Republicans controlled Ohio’s redistricting process in 2011 and drew the state’s congressional map to their advantage. In each congressional election this decade, Republicans have won the same 12 of Ohio’s 16 U.S. House seats, even though President Barack Obama carried the state in 2012 and the GOP share of the statewide congressional vote has fluctuated between 51 and 59 percent. The Brennan Center for Justice estimates partisan gerrymandering in Ohio has yielded two to three additional seats for the GOP in Congress. The plaintiffs want to have the court strike down Ohio’s current congressional map and get a new one in place for the 2020 election.

In June, the Supreme Court unanimously declined to step in and set a limit on when partisan gerrymandering goes so far that it violates the U.S. Constitution. It sent a challenge to Wisconsin’s Assembly map back to a lower court for further review, saying that voters could only bring a partisan gerrymandering challenge to the specific district they live in, not an entire map.

But in a concurring opinion joined by three of the court’s more liberal justices in that case, called Gill v. Whitford, Justice Elena Kagan laid out a road map for how challenges to partisan gerrymanders could move forward in the future. She said individual voters could present alternative maps to show how they had been “packed” or “cracked” into certain districts. She also explained that voters, as well as groups like political parties, could challenge partisan gerrymanders under the theory that a map drawn to entrench political control infringes on their First Amendment right of association.
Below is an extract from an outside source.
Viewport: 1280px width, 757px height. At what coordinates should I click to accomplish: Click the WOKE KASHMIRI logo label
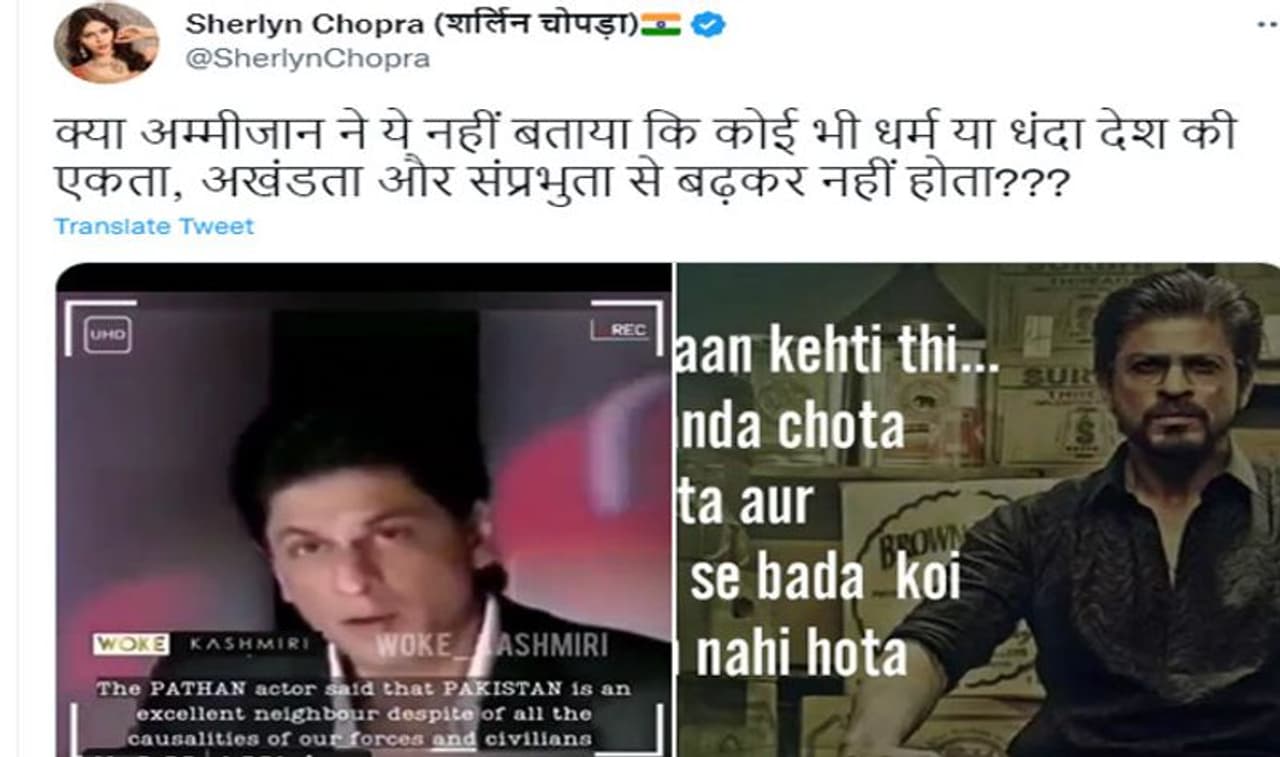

The court in the Ohio case Wednesday repeatedly pointed to Kagan’s opinion to help it articulate why the case should move forward. The panel noted that the civic groups and Ohio voters all claim that Ohio’s gerrymandered map harms them by making it more difficult for them to achieve their partisan goals.

Michael Li, senior counsel at the Democracy Program at the Brennan Center for Justice, said the court’s decision shows the legal battle over gerrymandering is very much alive.

“The Ohio decision shows there is a lot of meat on the bones in Gill and that the fight over partisan gerrymandering is far from done,” Li wrote in an email. ”The fact that the Ohio court led with the First Amendment claims may be an indication that it ― and possibly other courts ― will find the First Amendment framework more workable than trying to figure out whether your vote was diluted under the 14th Amendment.”

The five groups challenging Ohio’s congressional map are the state chapters of the A. Philip Randolph Institute and the League of Women Voters, as well as the College Democrats at the Ohio State University, the Northeast Ohio Young Black Democrats and the Hamilton County Young Democrats.